### [Selection]
* Begin *

Tallis, Spem in alium



Around 1570, Thomas Tallis composed his extraordinary 40-voice motet Spem in alium.

450 years later, the English vocal ensemble ORA Singers honored this landmark by
commissioning Sir James MacMillan to compose a new 40-voice motet, Vidi aquam,
reflecting upon it.

Their recording of these two pieces (and others by composers including William Byrd,
Alfonso Ferrabosco, et alia) was released by Harmonia Mundi in August 2020.


More about the project here: TALLIS 2020


Animated graphical scores (prior to 2020)

I'd known Spem in alium for many years and had considered making an animated
graphical score of it, but I didn't have any ideas about what I could add to it until
I started experimenting with Chromadepth 3D (a type of 3D video that would work
on YouTube), and was looking at ways to visualize multiple layers of notes.

The 3D videos I made for Spem in alium were fairly 'pedagogical' in their design,
showing diatonic pitch lines, and either single beat markers
(at the average onset positions of the notes) ...

... or multiple beat markers (showing the exact onset positions).


A year or two later, I wondered whether it would be possible to show the motion of
the individual voices more clearly, and experimented with using a thin line for each
voice
, with the positions of each choir offset vertically a bit to keep them separate ...


Related to that, I also tried using an underlay showing the chords the notes were in ...


Later, when I was documenting a note-coloring technique I call Harmonic Coloring,
I tried it out with Spem in alium ...

... and in 2016, when I got interested in Voronoi Tessellations, I tried them out with
Spem in alium—first, using the one line for each voice approach I'd used before ...

...then combining all the voices of a given pitch into a single line ...




ORA Singers — TALLIS 2020

When the ORA Singers asked me whether I'd like to make an animated graphical
score for Spem in alium based on their new recording, I'd just been experimenting
with having the note objects start out horizontally, then tilt when they were played,
to show the connection to the following note
, so that's one of the first things I
tried, first with ellipses using the colors needed for Chromadepth 3D ...

* End *

Carry the account of the animated scores for Spem in alium forward from its last sentence.

### [Material]

* Begin *

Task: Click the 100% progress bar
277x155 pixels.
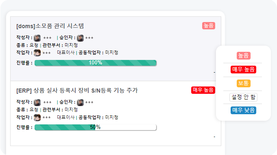Action: pyautogui.click(x=96, y=63)
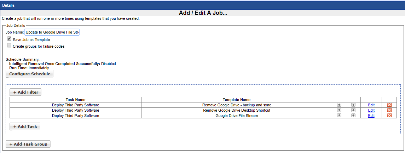
Task: Move 'Google Drive File Stream' task down
Action: (x=353, y=116)
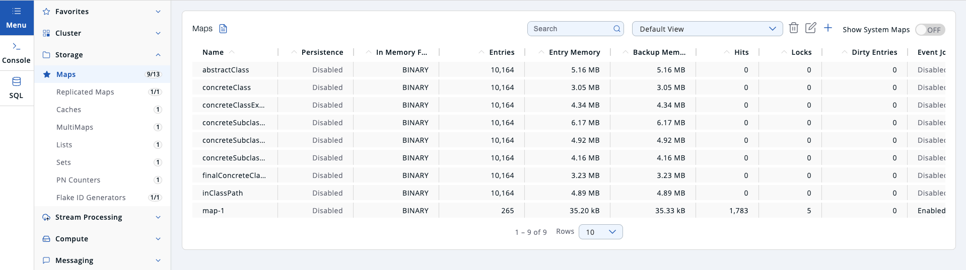The width and height of the screenshot is (966, 270).
Task: Click the edit pencil icon
Action: point(810,28)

* End *

### [Exercise result]
... and then using a color scheme borrowed from the TALLIS 2020 album art ...

... and, since I'd been playing with circular displays, I also tried that (sorry, no video) ...

I also tried a variation of the tilting bars using Chromadepth 3D colors ...

Another couple of techniques I was working on at about this time were
(a) a way to distinguish chord and non-chord Tones, and
(b) a way to have note objects change shape to show the melodic connections.

I was curious to see how these would work with Spem in alium, so I gave them a
try; here's the chord/non-chord display ...

... and here's the changing-shape note display ...

Prior to this, the version I thought was the most visually appealing was the one
using the Voronoi tesselation, so I tried some new variations on that; this one,
with thin voices lines and an oval 'frame,' seemed the most balanced of those ...

The ORA Singers expressed an interest in depicting the spatial, in the round ...

... aspect of the piece, so I experimented with that.

First, with a circular version of the tilting shapes ...

... and then a circular version of the stretching lines ...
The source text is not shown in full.